今はこっちの地雷原をやっていますが、同じように「グラン・クリュ」が一番偉大で、ACブルと立場がひっくり返ることは、あまりありません。
「良い生産者」と「良い畑」「良いビンテージ」そして「良い輸入元」と「保管方法」。基本的にコレで全て決定します。
若かりし頃は、「ワインが趣味ってカッコいい!」と思いましたが、そんなのは嘘で、ワインが分かれば分かるほど、一般人からは価値観が遠ざかっていき、金銭感覚も狂い。
「ワイン1本1万円はスタート価格だ!」とか思い。3万円出したワインがブショネだったり、傷んでいたりしても「まあある」とか言って、予備のボトルを明け続行。
ついに理想のワインに当たったかと思えば、「お、おお・・・」と、非合法○薬でトリップしているような状態で、一般人からすればドン引きです。
どこ趣味の世界も同じかもしれませんが、極めれば極めるほど修行僧のようになっていきます。
ワインの勉強をする→購入して体験する→自分の中で味わいや香りなどを整理する→購入して体験するの無限ループになります。
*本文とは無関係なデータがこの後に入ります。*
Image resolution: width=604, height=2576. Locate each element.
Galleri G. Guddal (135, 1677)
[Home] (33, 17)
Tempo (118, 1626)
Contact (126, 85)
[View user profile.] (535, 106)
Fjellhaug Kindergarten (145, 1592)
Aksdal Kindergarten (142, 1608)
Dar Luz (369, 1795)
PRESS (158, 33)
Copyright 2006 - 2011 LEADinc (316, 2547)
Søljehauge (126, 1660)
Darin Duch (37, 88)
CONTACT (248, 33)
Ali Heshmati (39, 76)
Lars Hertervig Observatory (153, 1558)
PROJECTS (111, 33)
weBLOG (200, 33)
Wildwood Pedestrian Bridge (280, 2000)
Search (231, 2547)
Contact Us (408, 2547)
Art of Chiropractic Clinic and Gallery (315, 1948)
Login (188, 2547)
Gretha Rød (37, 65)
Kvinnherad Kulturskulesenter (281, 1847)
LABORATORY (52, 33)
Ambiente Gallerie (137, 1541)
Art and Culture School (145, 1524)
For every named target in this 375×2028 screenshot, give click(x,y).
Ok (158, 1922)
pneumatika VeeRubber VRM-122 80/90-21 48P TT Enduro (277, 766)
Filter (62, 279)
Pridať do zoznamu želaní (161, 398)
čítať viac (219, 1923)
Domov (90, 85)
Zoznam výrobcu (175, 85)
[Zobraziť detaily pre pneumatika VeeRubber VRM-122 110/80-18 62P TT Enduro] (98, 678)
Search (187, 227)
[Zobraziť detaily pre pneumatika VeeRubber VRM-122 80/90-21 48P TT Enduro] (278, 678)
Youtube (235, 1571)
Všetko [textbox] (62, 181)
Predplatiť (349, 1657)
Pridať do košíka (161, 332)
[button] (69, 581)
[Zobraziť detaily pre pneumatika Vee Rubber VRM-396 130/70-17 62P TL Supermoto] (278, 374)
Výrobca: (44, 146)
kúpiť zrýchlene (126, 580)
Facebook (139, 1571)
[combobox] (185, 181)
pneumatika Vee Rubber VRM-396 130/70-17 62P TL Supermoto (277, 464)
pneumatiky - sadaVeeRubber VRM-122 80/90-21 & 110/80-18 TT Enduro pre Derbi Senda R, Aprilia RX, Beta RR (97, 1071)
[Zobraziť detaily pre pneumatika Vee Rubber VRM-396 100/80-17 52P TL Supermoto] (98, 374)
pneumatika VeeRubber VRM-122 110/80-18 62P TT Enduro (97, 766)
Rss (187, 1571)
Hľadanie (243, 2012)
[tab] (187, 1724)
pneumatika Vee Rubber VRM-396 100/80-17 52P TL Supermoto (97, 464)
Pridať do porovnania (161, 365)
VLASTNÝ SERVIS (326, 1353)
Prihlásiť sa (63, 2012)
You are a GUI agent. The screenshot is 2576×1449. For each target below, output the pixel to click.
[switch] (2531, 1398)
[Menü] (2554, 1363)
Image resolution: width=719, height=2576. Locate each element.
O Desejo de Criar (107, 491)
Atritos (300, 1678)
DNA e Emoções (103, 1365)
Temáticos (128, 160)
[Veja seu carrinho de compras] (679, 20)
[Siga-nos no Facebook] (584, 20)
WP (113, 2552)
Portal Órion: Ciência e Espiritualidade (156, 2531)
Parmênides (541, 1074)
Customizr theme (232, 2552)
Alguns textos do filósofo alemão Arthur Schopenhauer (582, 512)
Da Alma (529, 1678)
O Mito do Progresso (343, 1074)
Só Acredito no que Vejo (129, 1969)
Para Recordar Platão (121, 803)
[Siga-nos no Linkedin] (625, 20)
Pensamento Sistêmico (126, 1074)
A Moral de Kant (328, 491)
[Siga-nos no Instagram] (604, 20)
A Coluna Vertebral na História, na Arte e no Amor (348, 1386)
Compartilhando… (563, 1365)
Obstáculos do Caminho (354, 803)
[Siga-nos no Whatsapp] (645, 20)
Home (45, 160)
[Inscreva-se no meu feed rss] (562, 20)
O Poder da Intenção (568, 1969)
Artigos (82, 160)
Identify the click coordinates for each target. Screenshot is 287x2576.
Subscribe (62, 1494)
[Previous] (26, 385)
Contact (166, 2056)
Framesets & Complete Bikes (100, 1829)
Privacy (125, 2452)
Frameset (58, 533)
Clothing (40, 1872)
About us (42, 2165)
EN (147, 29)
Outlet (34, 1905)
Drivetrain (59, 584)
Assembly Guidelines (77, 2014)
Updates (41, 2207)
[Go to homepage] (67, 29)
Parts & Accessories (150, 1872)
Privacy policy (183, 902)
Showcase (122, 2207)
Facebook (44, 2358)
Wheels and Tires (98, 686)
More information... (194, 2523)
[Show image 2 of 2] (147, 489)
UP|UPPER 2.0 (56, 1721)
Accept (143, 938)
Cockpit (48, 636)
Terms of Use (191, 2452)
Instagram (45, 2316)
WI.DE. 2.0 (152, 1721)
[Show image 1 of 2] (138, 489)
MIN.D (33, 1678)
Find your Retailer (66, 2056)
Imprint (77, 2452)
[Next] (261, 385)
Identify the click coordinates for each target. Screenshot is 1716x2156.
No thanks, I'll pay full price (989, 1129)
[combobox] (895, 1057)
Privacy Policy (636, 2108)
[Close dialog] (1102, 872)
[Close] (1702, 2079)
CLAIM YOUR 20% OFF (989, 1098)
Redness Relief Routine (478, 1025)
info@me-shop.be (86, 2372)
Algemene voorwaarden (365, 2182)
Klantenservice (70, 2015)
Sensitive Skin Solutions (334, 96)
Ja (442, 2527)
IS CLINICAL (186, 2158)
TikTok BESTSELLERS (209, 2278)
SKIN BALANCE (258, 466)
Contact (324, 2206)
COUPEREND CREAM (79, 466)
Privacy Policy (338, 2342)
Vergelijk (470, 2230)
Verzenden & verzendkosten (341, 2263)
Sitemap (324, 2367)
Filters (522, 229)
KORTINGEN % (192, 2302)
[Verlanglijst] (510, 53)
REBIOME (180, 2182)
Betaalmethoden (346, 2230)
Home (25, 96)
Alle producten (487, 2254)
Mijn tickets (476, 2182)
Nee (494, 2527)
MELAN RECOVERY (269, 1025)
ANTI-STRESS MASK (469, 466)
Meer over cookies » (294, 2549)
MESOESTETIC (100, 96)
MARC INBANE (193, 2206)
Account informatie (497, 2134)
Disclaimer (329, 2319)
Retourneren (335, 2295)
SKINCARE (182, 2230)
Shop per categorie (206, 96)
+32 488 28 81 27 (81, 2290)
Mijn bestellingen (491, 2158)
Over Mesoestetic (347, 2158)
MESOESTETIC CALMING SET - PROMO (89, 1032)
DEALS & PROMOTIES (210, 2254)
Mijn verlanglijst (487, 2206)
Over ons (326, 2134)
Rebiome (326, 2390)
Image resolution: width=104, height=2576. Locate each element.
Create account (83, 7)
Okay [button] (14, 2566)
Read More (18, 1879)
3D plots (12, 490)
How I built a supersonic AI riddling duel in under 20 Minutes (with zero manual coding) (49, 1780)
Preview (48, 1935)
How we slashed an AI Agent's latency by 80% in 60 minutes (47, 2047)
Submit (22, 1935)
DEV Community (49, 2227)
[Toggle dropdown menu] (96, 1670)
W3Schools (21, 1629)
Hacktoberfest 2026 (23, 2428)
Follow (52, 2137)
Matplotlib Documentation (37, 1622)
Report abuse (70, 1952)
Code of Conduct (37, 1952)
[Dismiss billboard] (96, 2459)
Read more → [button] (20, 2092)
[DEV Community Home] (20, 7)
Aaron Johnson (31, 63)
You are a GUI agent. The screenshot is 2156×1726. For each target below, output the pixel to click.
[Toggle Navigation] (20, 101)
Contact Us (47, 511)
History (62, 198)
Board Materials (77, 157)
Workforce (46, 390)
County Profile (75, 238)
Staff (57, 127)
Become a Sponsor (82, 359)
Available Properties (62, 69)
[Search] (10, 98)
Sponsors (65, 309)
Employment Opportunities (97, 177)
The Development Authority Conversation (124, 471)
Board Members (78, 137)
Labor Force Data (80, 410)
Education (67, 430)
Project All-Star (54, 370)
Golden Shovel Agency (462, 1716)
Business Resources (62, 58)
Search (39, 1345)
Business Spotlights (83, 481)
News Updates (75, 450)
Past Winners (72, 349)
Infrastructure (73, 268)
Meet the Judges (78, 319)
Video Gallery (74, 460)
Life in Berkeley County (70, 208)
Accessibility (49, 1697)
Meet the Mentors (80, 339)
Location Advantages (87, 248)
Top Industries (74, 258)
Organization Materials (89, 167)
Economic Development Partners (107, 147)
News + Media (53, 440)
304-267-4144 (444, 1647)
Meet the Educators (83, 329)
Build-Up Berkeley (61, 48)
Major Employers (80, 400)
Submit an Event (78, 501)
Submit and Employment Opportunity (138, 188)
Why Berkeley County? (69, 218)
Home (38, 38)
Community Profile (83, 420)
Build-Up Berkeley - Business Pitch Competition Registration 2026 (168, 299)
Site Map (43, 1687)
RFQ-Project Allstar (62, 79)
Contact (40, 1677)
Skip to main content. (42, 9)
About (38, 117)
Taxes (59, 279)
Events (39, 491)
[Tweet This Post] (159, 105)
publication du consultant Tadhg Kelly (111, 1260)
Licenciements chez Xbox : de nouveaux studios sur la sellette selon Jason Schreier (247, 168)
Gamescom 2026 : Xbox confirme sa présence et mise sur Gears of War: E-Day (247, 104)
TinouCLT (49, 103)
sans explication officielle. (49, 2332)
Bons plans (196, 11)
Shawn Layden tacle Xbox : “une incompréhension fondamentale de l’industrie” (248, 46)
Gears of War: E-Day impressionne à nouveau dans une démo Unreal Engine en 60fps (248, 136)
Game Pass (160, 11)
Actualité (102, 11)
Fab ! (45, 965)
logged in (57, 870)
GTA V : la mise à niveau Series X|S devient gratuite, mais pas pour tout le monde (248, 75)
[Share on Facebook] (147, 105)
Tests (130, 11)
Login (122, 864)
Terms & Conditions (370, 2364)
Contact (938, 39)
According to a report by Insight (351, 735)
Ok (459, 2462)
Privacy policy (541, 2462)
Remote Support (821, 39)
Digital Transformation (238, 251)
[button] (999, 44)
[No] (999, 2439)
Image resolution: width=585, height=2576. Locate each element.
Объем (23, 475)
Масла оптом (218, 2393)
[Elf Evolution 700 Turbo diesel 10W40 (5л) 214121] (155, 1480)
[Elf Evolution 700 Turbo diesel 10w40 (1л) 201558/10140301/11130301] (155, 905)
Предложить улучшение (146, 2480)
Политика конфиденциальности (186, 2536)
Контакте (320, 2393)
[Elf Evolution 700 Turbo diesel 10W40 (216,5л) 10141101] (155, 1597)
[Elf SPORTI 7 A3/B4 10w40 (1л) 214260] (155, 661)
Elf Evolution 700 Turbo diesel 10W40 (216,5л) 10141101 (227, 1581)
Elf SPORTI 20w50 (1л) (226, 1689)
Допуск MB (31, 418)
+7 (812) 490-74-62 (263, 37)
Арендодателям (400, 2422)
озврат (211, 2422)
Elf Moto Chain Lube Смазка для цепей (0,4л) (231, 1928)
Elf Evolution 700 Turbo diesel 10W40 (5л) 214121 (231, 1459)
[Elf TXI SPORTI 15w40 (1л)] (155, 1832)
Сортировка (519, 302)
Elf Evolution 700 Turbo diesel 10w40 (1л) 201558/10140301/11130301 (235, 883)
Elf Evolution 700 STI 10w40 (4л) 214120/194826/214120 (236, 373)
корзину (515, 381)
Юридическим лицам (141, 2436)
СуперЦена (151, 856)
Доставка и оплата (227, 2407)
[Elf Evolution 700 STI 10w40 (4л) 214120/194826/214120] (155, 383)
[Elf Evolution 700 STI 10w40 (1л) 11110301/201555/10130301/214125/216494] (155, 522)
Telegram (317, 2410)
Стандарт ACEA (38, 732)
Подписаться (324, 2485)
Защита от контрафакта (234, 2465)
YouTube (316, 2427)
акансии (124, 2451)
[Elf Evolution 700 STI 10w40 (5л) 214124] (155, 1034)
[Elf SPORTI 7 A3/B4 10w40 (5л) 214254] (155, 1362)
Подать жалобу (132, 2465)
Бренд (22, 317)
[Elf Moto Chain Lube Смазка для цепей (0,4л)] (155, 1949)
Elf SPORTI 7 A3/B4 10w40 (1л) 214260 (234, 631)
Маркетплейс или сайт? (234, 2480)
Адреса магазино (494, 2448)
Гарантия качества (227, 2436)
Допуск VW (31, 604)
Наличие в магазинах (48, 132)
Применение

もうひとつ、これは個人差があるかもしれませんが、やればやるほど一般的なワインが飲めなくなってしまいます。
スーパーで売っているワインの中で飲めるものが減り、「この値段でコレはちょっと……」だとか、「樽香が強すぎる」だとか、普通に黙って飲めばいいのに気になってしまいます。
こうして、ワインが面倒くさくなり、一般人のカジュアルな場ではワインの氷を入れて飲んだり、ビールを飲んだりするようになります。
10年以上ワインをやって、上記のことが分かりました。